** Data shown follows **

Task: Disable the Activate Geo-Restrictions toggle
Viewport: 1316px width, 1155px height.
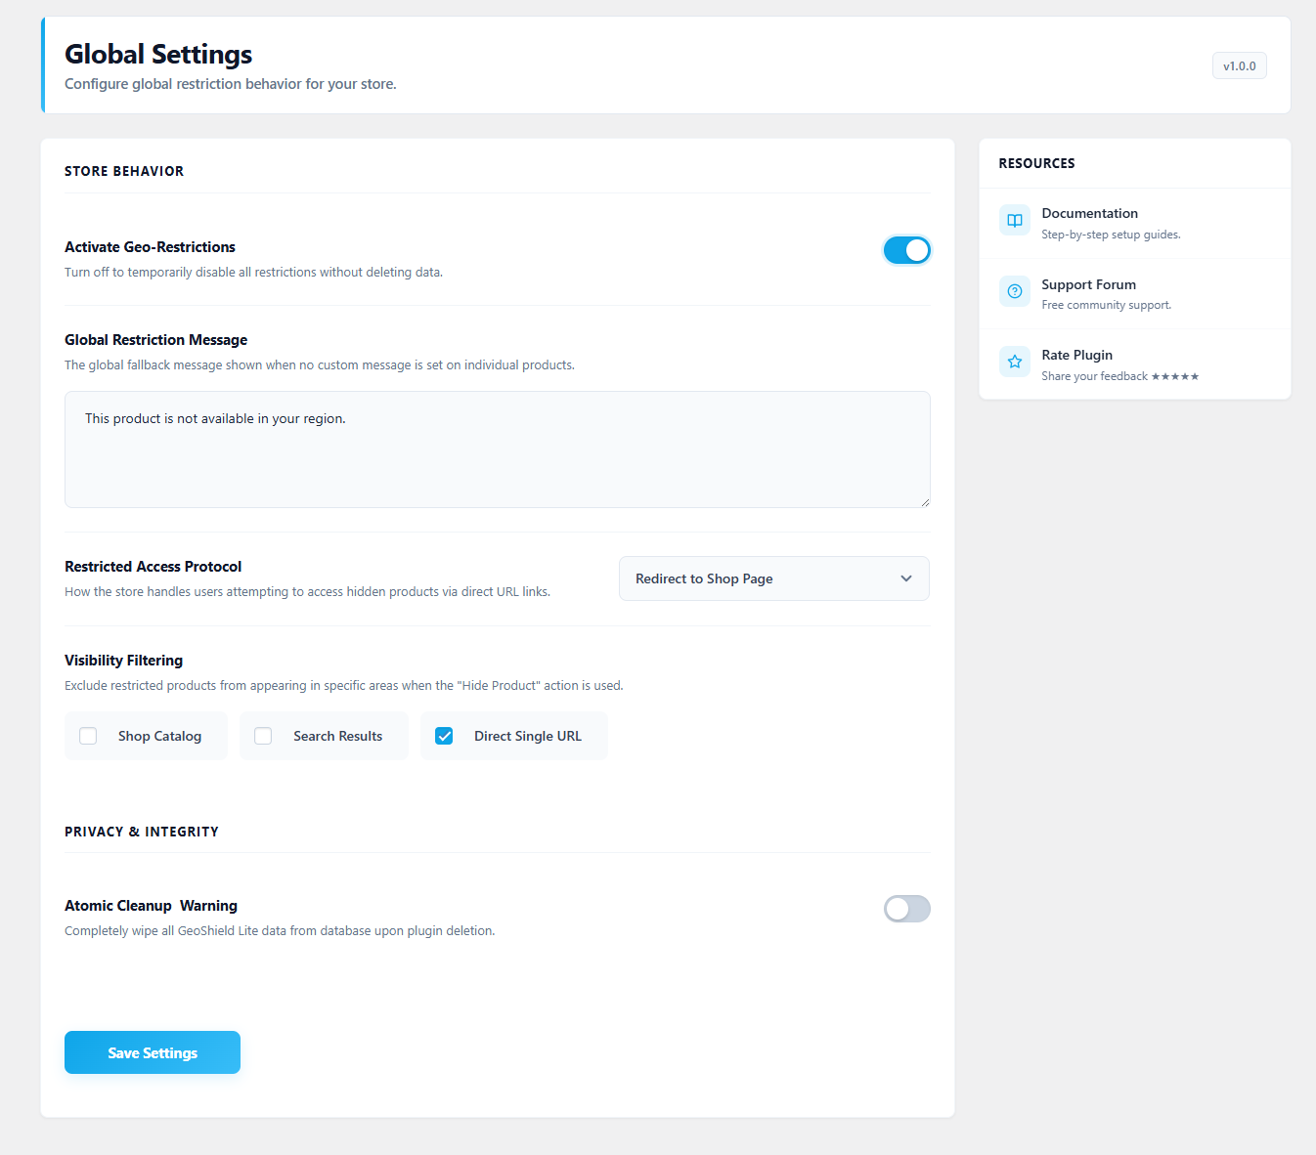Action: (906, 250)
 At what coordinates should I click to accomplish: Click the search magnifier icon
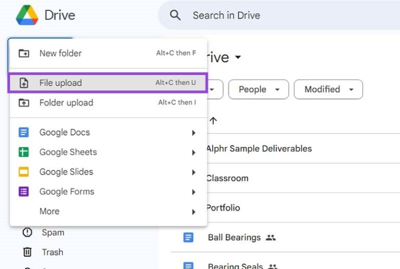pos(175,15)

** End of Data shown **

◆ Aim of the exercise:
Restate the listing above word for word, and skip the pictures.

◆ Answer box:
Task: Disable the Activate Geo-Restrictions toggle
Viewport: 1316px width, 1155px height.
Action: (906, 250)
 At what coordinates should I click to accomplish: Click the search magnifier icon
pos(175,15)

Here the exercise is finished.